The small propane water heater is turned on for showers and then turned off immediately afterwards. For myself, I turn it on for twenty minutes or so, and turn it off before it’s even up to temperature BEFORE I get in the shower. I’ve never run out of hot water.
Propane consumption is only monitored by the small dial on the tank and the LED display over the stove. In a month of living here, we’ve probably used 12-15 gallons; much of this for the water heater, but a little for a few cold nights where I activated the motorhome’s furnace. My only method of determining the actual average use is by the refill quantity, much like determining fuel mileage in a car. The resolution of this value is unacceptably low.
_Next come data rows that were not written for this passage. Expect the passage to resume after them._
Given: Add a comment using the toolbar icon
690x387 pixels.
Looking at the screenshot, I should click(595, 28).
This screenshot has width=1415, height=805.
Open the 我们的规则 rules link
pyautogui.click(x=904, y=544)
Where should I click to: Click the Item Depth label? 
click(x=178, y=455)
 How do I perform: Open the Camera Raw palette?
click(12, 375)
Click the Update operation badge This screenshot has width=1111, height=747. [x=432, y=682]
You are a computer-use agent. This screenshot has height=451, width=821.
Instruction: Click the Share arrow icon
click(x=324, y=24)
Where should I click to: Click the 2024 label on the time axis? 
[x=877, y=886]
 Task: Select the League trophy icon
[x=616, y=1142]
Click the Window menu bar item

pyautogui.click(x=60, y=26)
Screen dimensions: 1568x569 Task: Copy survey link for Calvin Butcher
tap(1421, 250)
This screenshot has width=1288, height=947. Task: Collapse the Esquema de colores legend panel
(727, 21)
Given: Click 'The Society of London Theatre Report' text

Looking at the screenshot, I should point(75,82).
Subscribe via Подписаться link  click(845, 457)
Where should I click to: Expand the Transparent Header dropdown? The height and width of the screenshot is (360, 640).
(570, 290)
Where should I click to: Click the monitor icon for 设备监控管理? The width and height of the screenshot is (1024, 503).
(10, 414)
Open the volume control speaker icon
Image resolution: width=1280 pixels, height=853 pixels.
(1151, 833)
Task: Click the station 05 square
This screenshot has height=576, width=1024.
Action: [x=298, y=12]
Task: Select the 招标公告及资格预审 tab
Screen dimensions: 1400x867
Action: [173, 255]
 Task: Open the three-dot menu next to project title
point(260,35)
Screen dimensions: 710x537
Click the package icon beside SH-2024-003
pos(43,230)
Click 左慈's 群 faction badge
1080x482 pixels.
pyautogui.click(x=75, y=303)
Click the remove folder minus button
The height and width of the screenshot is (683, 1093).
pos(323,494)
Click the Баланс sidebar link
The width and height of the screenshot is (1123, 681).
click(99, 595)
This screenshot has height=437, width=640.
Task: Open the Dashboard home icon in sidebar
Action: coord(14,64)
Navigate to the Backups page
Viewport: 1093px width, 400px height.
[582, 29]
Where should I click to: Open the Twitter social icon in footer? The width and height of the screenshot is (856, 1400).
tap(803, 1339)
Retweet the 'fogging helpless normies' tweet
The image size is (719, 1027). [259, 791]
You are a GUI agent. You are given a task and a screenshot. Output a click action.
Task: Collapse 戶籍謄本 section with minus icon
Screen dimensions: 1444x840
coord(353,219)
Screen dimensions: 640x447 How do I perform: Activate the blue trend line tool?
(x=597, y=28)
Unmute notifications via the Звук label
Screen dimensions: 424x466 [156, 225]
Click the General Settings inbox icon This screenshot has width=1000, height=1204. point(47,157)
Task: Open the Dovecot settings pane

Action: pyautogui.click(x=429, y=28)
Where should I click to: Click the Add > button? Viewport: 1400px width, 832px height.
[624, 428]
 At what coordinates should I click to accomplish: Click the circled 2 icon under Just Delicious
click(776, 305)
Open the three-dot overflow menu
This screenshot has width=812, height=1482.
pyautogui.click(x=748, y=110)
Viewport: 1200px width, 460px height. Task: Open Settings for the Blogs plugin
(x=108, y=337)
I plan to install data loggers in the water heater, forced air heater, and refrigerator, in order to provide useful feedback as to our behaviors.
Blackwater….basically the shit tank at 22 gallons, has been dumped three times since we owned the Squatch, and twice here while we lived in it. On average, it gets dumped every 11.5 days, but I should probably go longer to avoid the dreaded “poop pyramid”. The LED meter is stuck at 3/4 tank due to deposits in the tank. I do not want to find out what happens if it gets too full. Within in few months the RV toilet will get ripped out to be replace by a composting toilet. At that point, I’ll plumb it into the grey water tank for added capacity.
Electrical consumption is a little tricky. The coach batteries provide al lighting and ventilation, and are charged by two small solar panels which are not set up in ideal conditions nor are in great shape. Nonetheless, with our very sunny weather this time of year in Portland, I’ve had trouble getting the battery bank lower than 80% at night. Most days, they don’t go lower than 95%. At the time of this writing, I’m running many lights and fans to burn off some of the battery charge to cycle them. There is some data provided through the battery monitor I installed before moving in, but I have not logged it.
The coach is hooked up to the power grid so we can use the air conditioner on the hotter mid days. It also powers the LED television and a few electronics that I haven’t converted over to 12VDC. The average daily consumption in the last month is 3 kwh per day. Granted this is a lot higher than I’d like, it’s far lower than most Americans use, and besides, that grid hook up is getting pulled as soon as the heat lets up. At that point, any 120VAC needs will supplied by the on board inverter and batteries.
So far, my data collection has been limited to a small red journal I keep important dates and information. It has largely been a compendium of daily water meter readings and notes on tank fills and dumps. I plan to create a clipboard chart that streamlines the process of recording information on our consumptive habits and general maintenance notations. Some data, such as propane furnace cycles will be a bit more automated through the use of data loggers, which will allow me to compare it to environmental conditions inside and out of the Squatch from data collected through a wireless weather station mounted to the ladder.
As the season turns toward winter, the available sun for recharging my batteries will be less of an expectation, and more of a surprise when it shines. I have no doubt that I will see the limits of my current PV arrangement sometime this winter. I am surprisingly, rather excited for this; it will let the batteries discharge and teach me more about my system, our behaviors, and just how large a system we need. An over sized PV / Battery array likely wouldn’t accomplish this goal.